'Corre!' — Um Filme de Interiores

Estreou nas salas de cinema portuguesas a 7 de outubro o filme de suspense que já estava disponível na plataforma de streaming da Hulu em território norte-americano desde final do ano passado. Agora que os cinemas ganham fulgor, os espetadores têm a oportunidade de o ver no grande ecrã.

“Corre!” é o segundo filme do realizador Aneesh Chaganty, depois do seu sucesso “Pesquisa Obsessiva” (2018) e conta com a participação da veterana Sarah Paulson e a estreante Kiera Allen.

No que diz respeito ao argumento, à história propriamente dita, “Corre!” não apresenta grandes novidades e praticamente tudo aquilo que ali se vê já foi feito ou dito, mas isso não representa uma desvantagem à partida — quantos filmes não exploram o mesmo tipo de história?

A relação doentia de uma mãe (Diane) com a sua filha (Chloe) e o desequilíbrio da dependência emocional já foram exploradas antes, basta lembrar especificamente a série da HBO “The Act”, mas o modo como o filme nada em águas pouco profundas e se aproveita de um grande número de fórmulas óbvias traz-lhe algum opróbrio.

O brilho de “Corre!” reside sobretudo naquilo que as suas duas grandes atrizes desenvolvem tendo em conta a matéria-prima que lhes foi concedida. Nesse aspeto, tanto a mestria de Paulson neste tipo de papéis — não é por acaso que é atriz residente do horror/suspense de Ryan Murphy — como a ousadia de Kiera Allen fazem todo o trabalho.

A estrutura de quase todo o filme apoia-se numa muito boa premissa e não abandona quase nunca o espaço da casa que mãe e filha partilham. Enquanto se mantém dentro de portas, “Corre!” tem tudo para agarrar o espectador, vai desenrolando lentamente as diversas descobertas de Chloe, embora não se dedique a cinzelar com precisão as suas características morais nem as da sua mãe.

Dados extraídos →
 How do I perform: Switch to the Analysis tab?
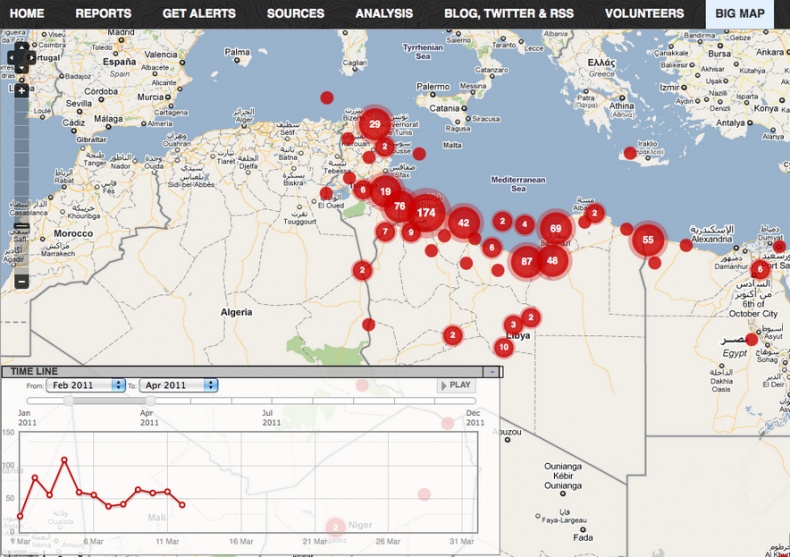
...
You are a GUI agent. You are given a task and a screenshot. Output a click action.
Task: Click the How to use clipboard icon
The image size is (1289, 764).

Tarefas a realizar →
(1) Transcreva do texto de leitura, sem qualquer alteração, o trecho compreendido entre "No que diz respeito" e "tipo de história?", inclusive.
(2) Traduza para inglês a seguinte frase do texto de leitura: "O brilho de “Corre!” reside sobretudo naquilo que as suas duas grandes atrizes desenvolvem tendo em conta a matéria-prima que lhes foi concedida."
As entradas constituem material à parte, independente do texto de leitura.

Respostas das atividades →
(1)
No que diz respeito ao argumento, à história propriamente dita, “Corre!” não apresenta grandes novidades e praticamente tudo aquilo que ali se vê já foi feito ou dito, mas isso não representa uma desvantagem à partida — quantos filmes não exploram o mesmo tipo de história?

(2) The brilliance of "Run!" lies above all in what its two great actresses develop, given the raw material they were granted.